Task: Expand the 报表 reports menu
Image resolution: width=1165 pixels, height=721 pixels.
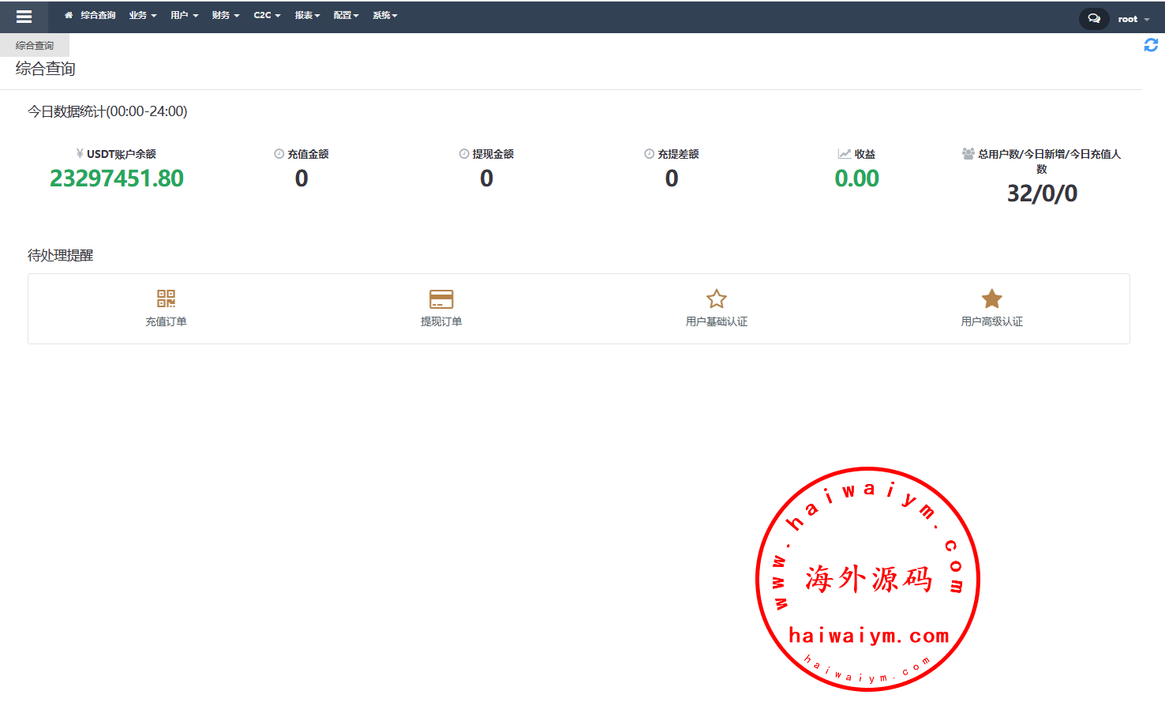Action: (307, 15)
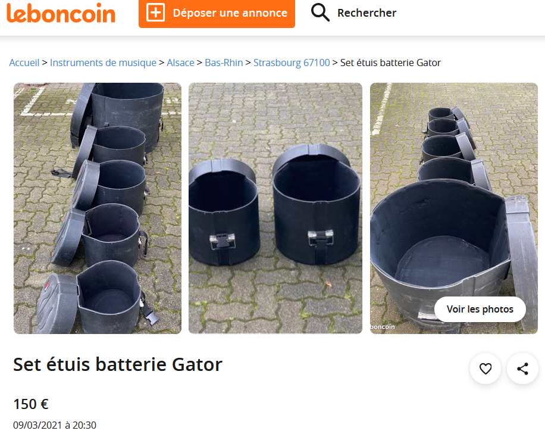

==

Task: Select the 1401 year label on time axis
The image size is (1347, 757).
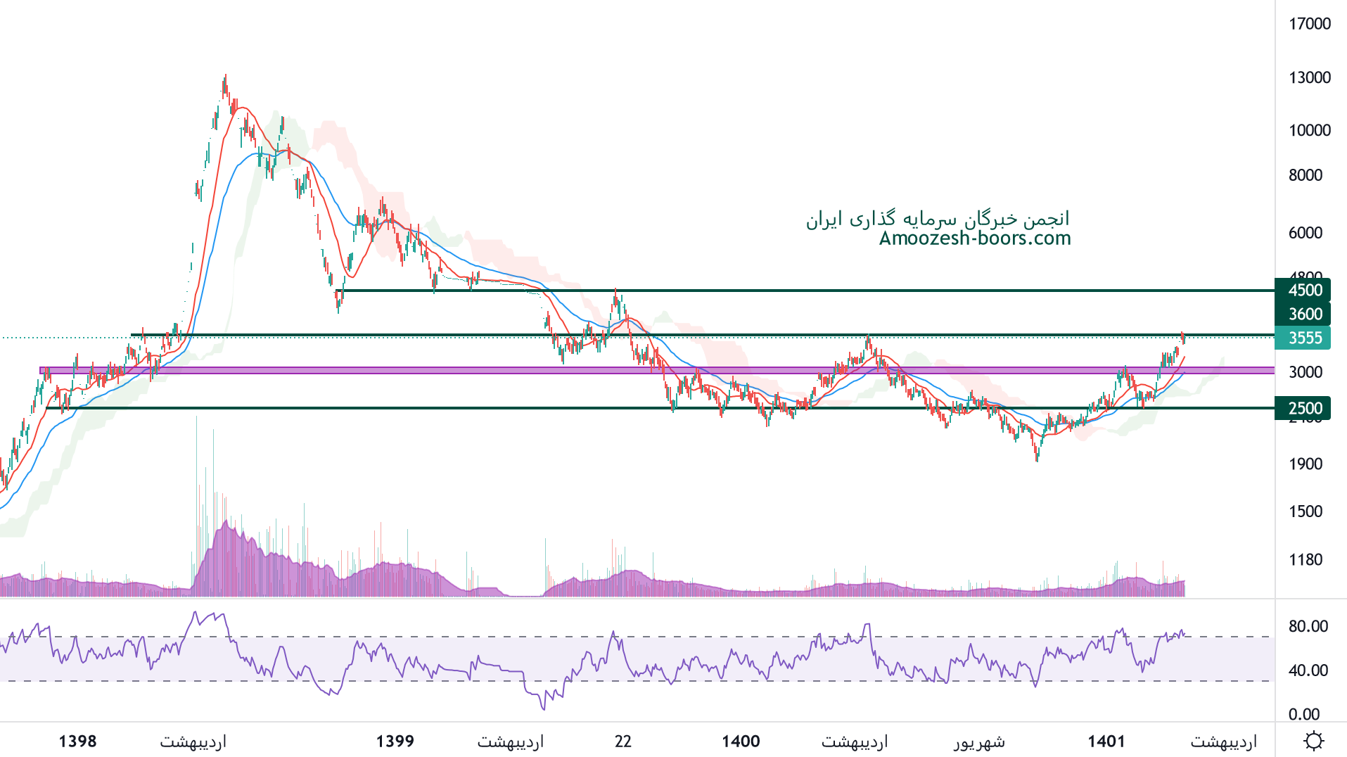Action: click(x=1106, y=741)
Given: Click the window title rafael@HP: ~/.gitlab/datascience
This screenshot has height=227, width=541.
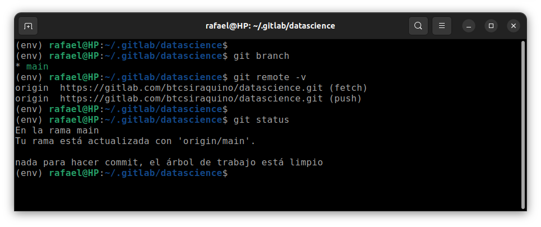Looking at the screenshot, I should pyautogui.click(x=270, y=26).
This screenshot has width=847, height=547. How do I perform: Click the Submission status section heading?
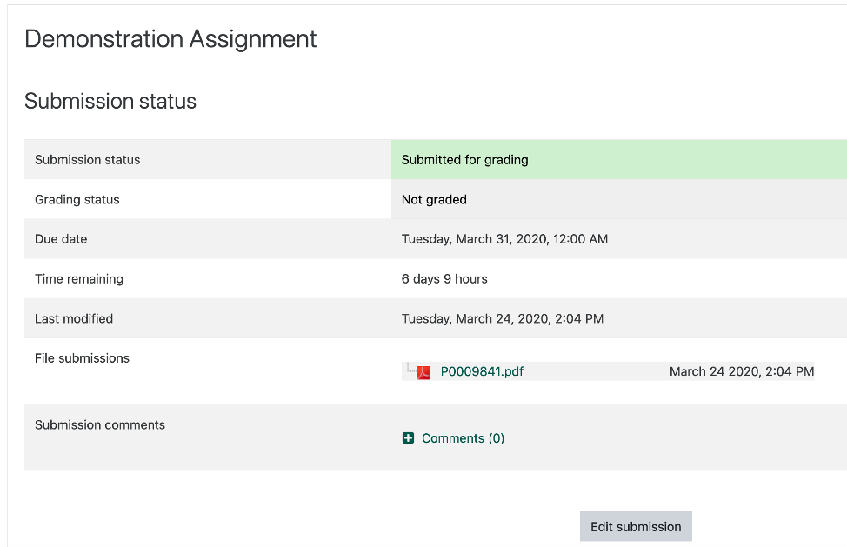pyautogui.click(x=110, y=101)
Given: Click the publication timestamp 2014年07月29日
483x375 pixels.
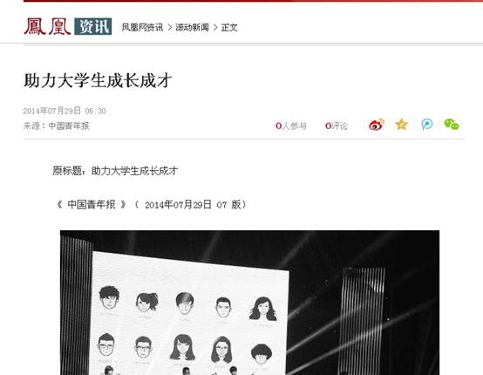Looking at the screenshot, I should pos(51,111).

**REQUIRED ACTION:**
Pick from the records each line that contains the word "Task" and show it.

**YOUR SOLUTION:**
Task: Expand the 报表 reports menu
Task: Select the 1401 year label on time axis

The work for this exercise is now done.